Vladimir Konstantinov

Robert Dietrich

Pinguin Pete

Literatur

Bildnachweis / Über Frank Bröker

Hockey Hell of Fame

Zwölf bewegende Eishockeybiografien


1. Auflage 2020 © Verlag Andreas Reiffer | edition kopfkiosk | Bd. 04

ISBN 978-3-945715-01-7, identisch mit der Printausgabe

Verlag Andreas Reiffer, Hauptstr. 16 b, D-38527 Meine, www.verlag-reiffer.de

Bill Barilko disappeared that summer

He was on a fishing trip

The last goal he ever scored

Won the Leafs the cup

They didn’t win another till nineteen sixty two

The year he was discovered

I stole this from a hockey card

I keeped tucked up under

»Fifty-Mission Cap«

The Tragically Hip

Vorwort

Frank Bröker / Hockeyfan

Jede Sportart hat ihren ultimativen Traum.
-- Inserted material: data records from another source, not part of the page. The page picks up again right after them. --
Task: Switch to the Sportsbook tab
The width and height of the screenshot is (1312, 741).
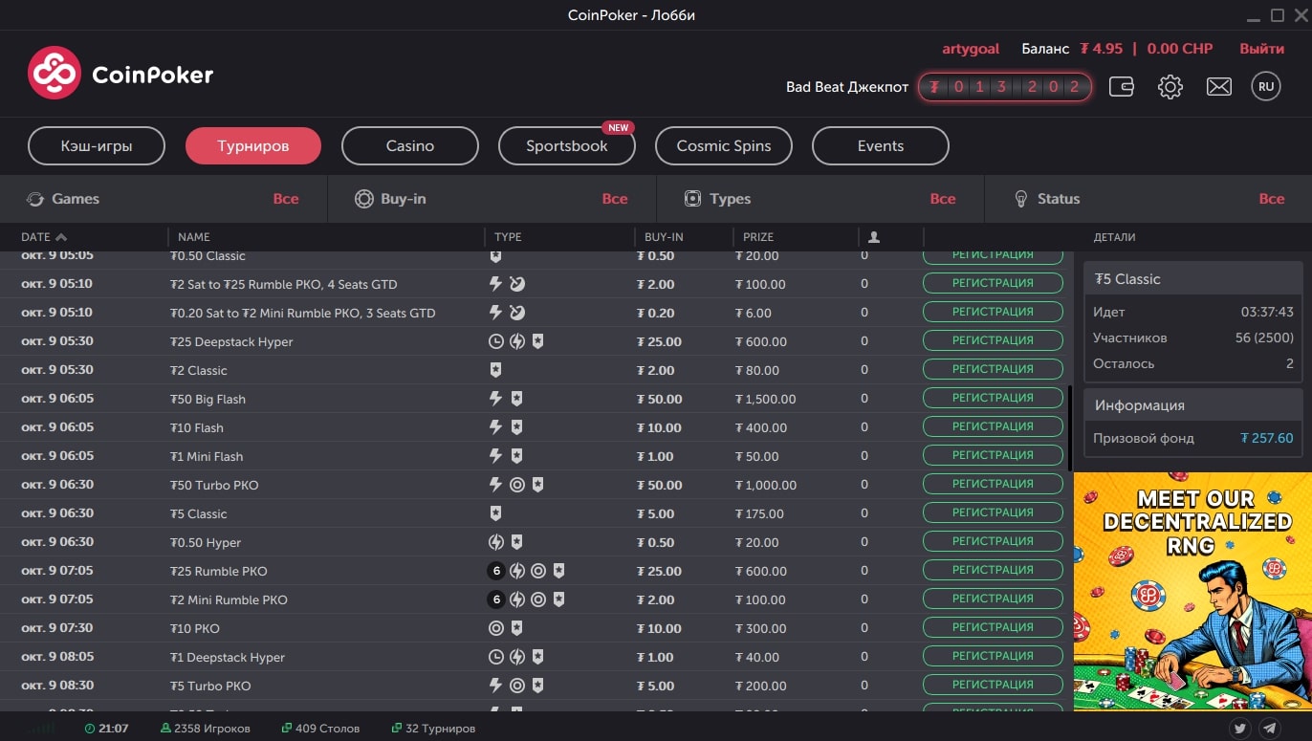Action: pos(566,146)
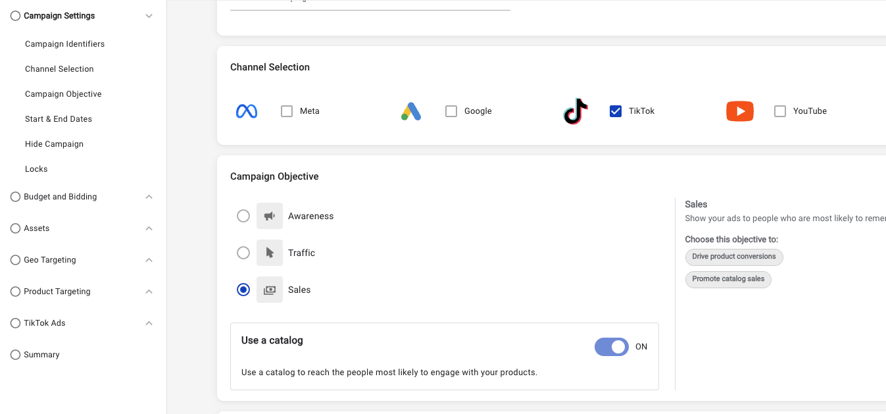
Task: Expand the Budget and Bidding chevron
Action: click(149, 197)
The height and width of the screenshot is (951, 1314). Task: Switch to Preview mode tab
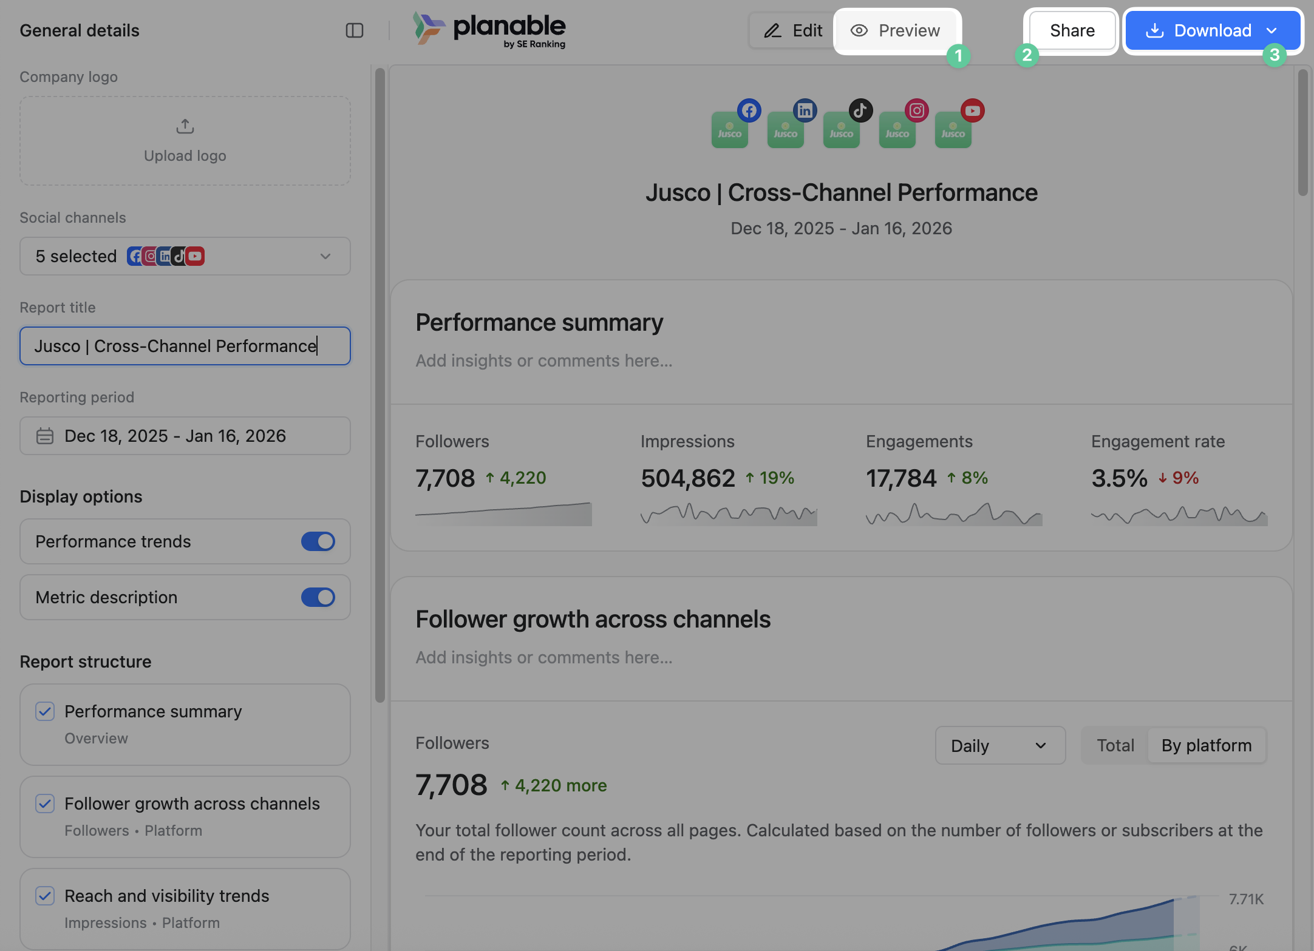coord(896,30)

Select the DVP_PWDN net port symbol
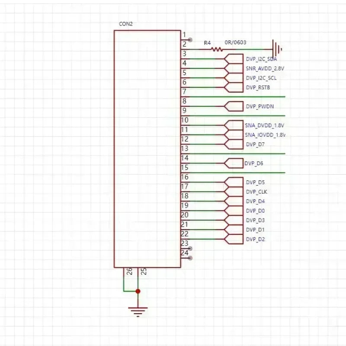pyautogui.click(x=234, y=106)
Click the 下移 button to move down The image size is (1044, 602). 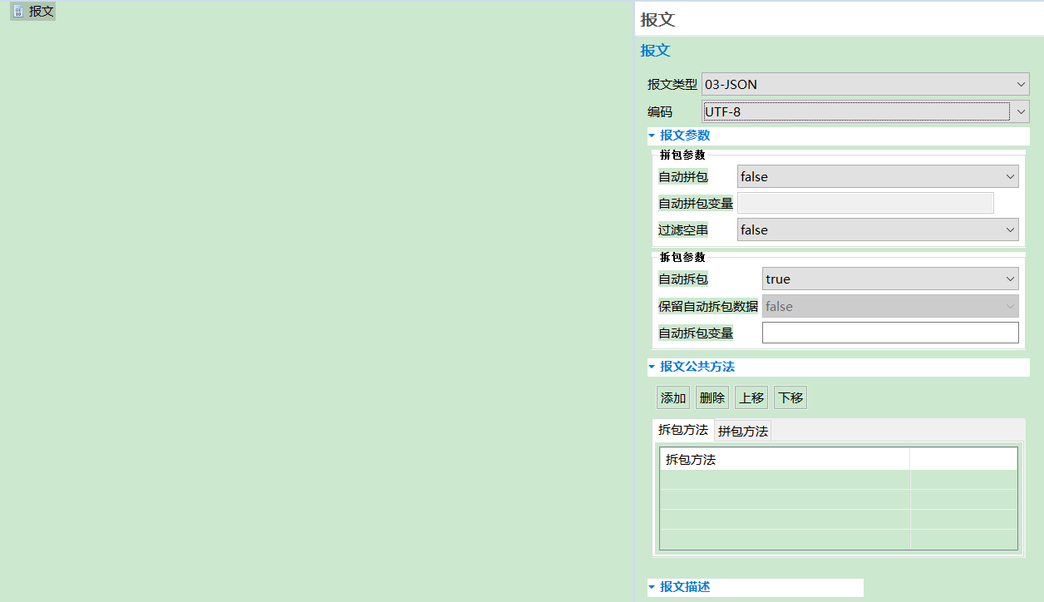pos(790,397)
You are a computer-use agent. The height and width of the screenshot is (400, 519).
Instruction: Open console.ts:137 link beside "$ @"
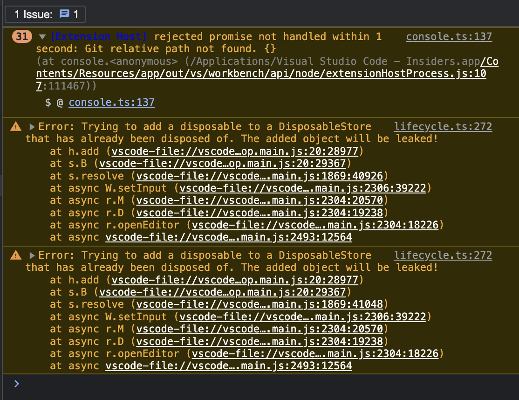111,102
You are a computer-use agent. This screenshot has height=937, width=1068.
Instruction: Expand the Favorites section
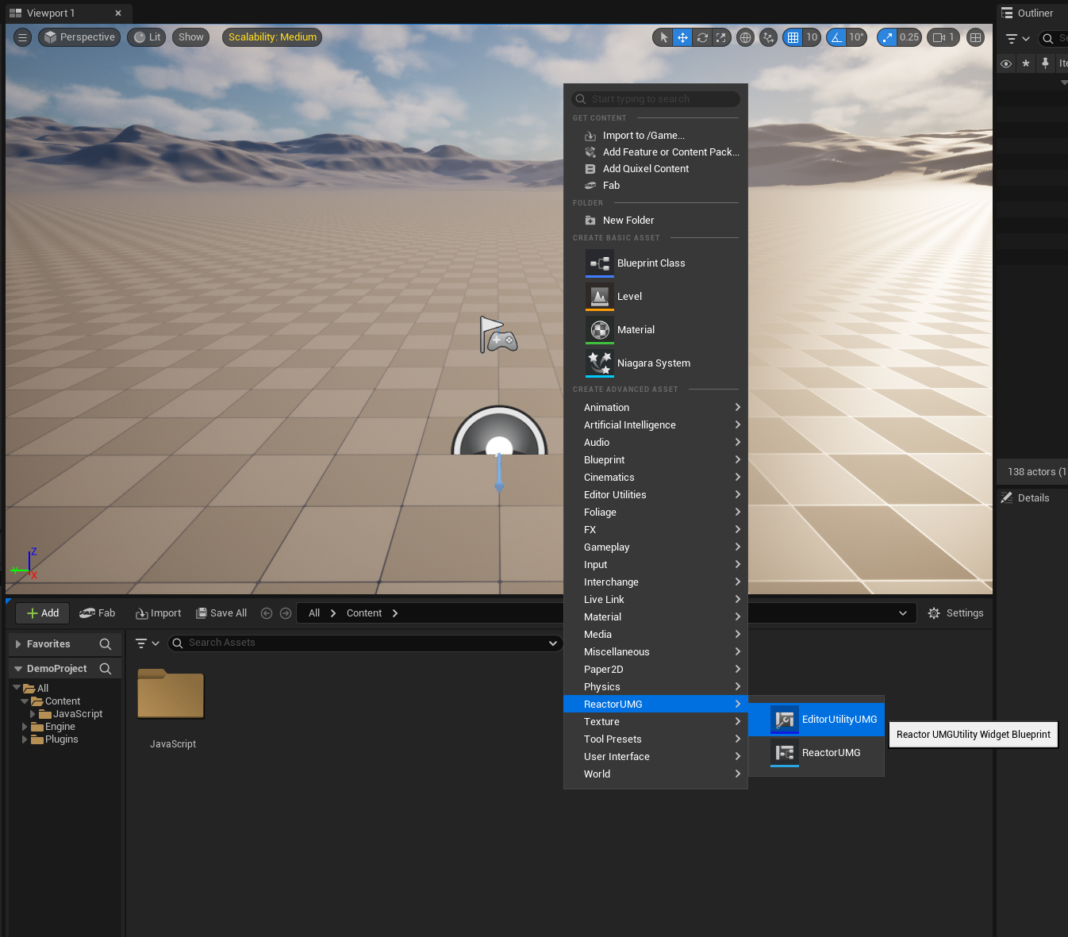19,644
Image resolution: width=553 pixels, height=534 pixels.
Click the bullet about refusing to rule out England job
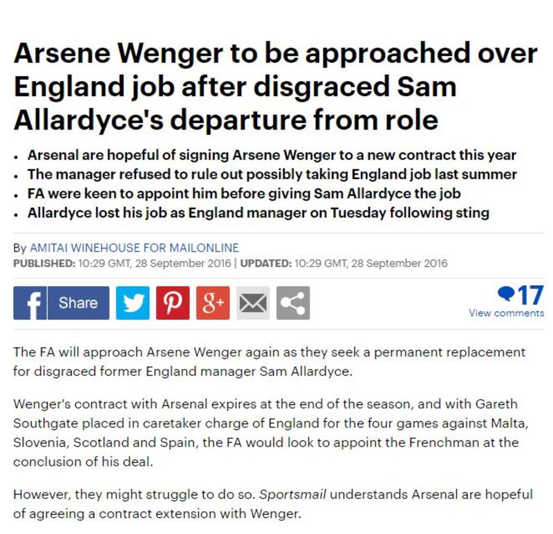(272, 174)
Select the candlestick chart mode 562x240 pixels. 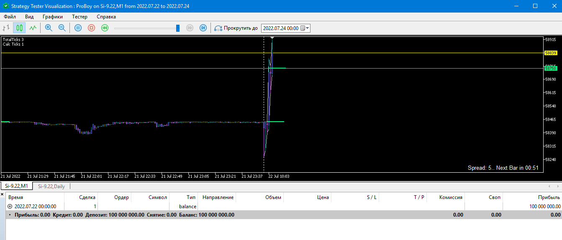pos(19,28)
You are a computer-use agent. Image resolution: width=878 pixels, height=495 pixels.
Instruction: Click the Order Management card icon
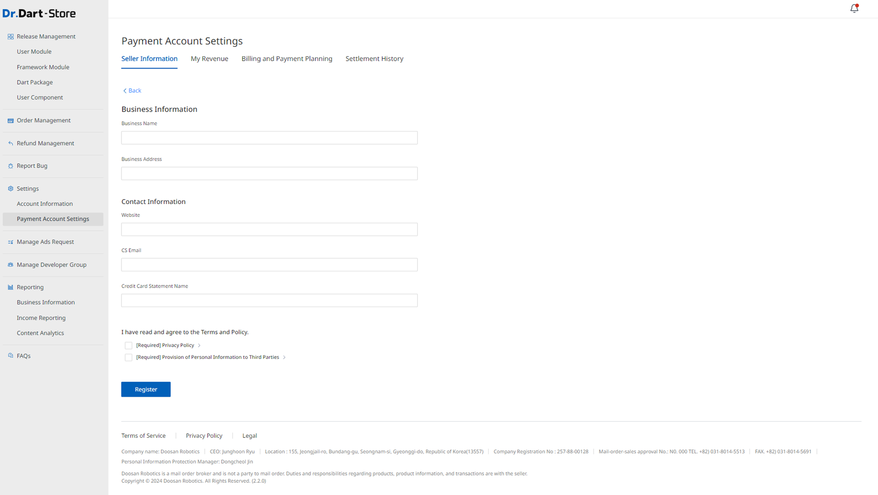(10, 121)
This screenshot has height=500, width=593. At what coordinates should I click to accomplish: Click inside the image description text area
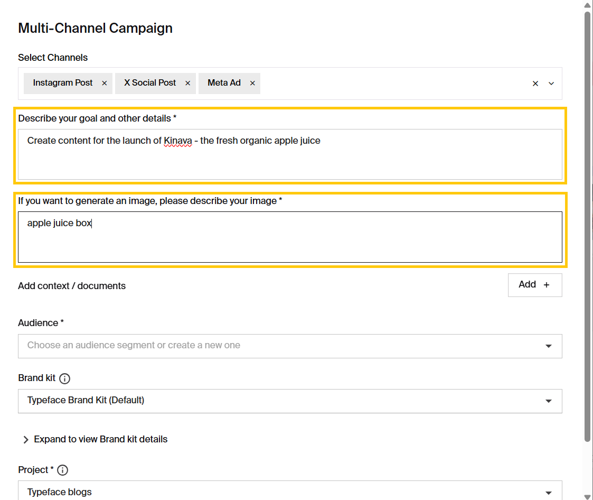coord(290,237)
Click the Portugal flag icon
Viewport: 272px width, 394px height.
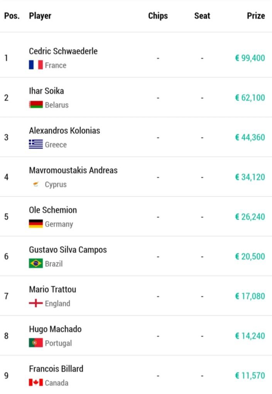(35, 343)
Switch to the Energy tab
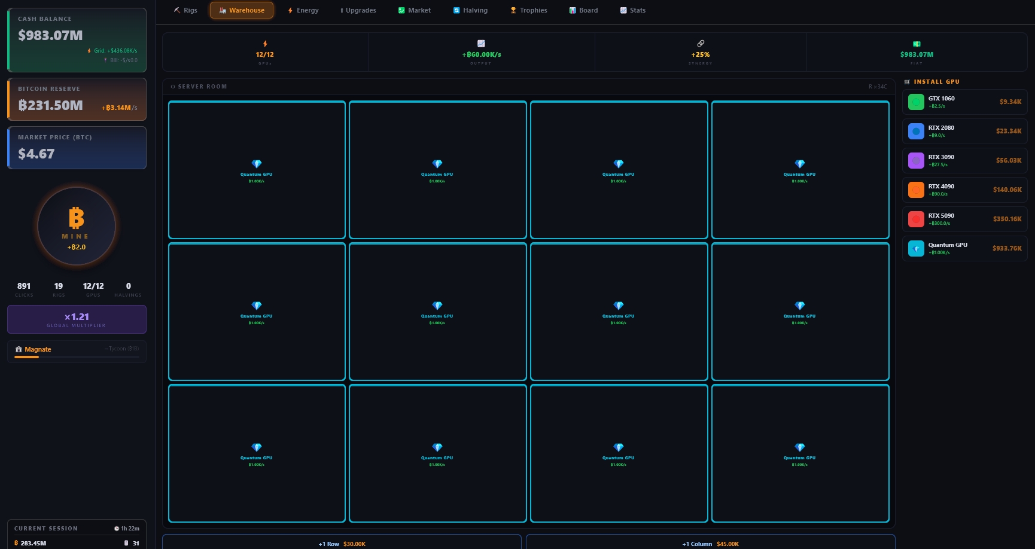Viewport: 1035px width, 549px height. coord(303,10)
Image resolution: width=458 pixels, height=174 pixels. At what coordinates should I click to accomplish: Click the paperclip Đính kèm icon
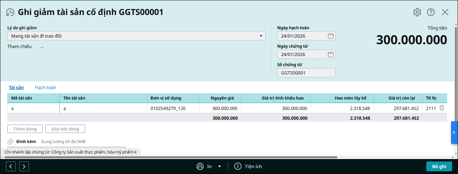(10, 142)
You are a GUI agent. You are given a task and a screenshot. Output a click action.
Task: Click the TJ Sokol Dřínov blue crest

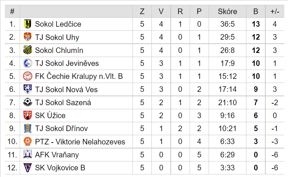click(x=27, y=128)
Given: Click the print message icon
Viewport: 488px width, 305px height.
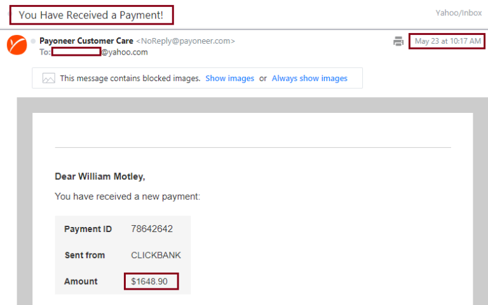Looking at the screenshot, I should coord(398,41).
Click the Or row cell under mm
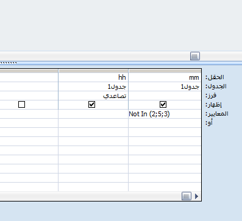The width and height of the screenshot is (242, 221). pyautogui.click(x=165, y=123)
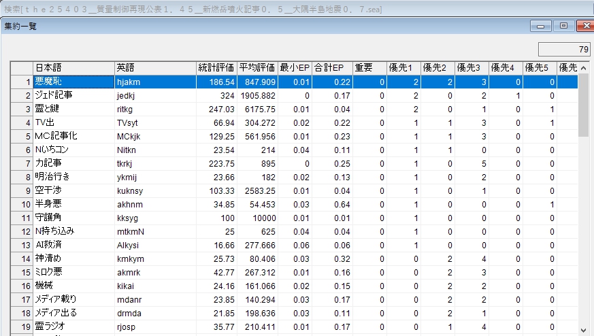
Task: Select the 守護角 row
Action: (73, 218)
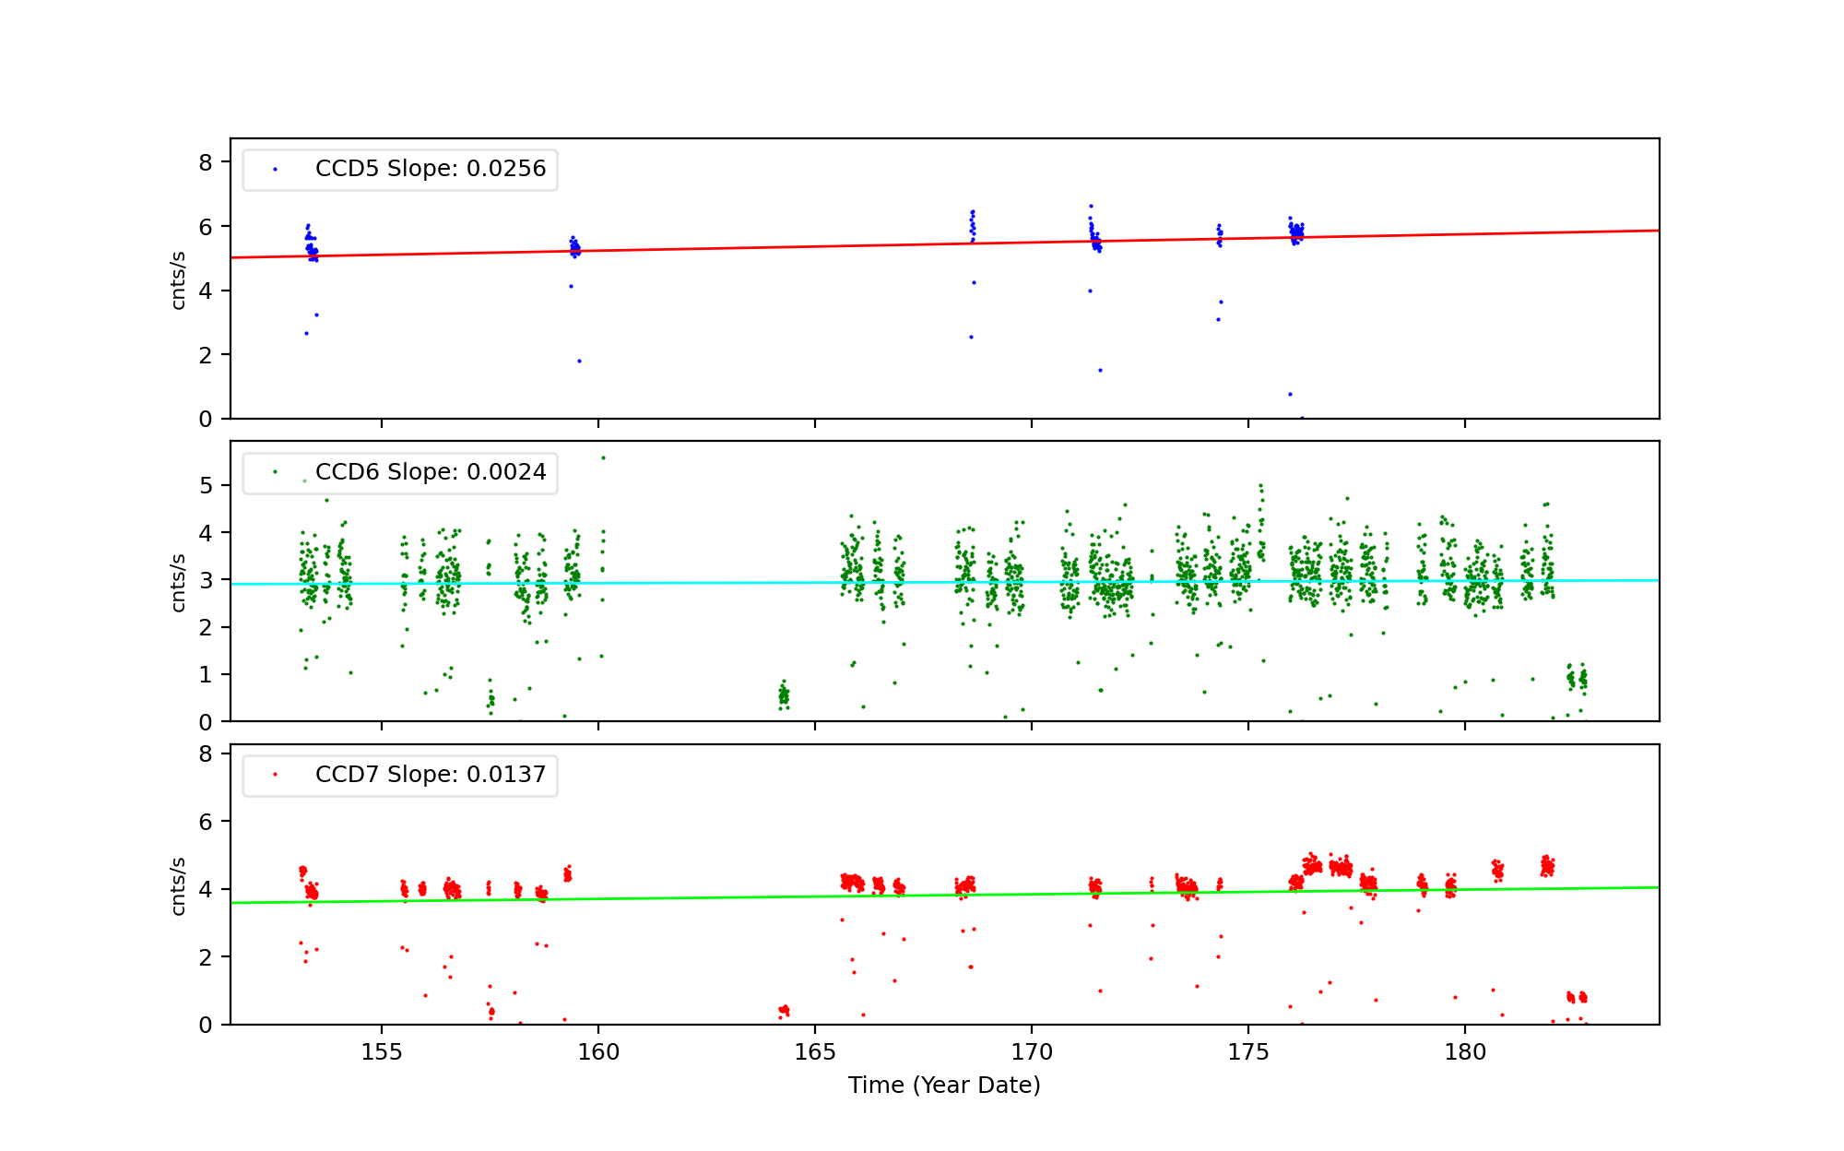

Im Eishockey erzählt er von der National Hockey League (NHL), vom atemberaubenden Streben nach dem Stanley Cup, von Helden, Heilsbringern und Identifikationsfiguren schlechthin. Nach außen hin wird das Spiel mit der Scheibe als blütenreines Produkt, als letzter echter, unverfälschter Mannschaftssport verkauft. Von den Schattenseiten und Nebenwirkungen erfährt man wenig.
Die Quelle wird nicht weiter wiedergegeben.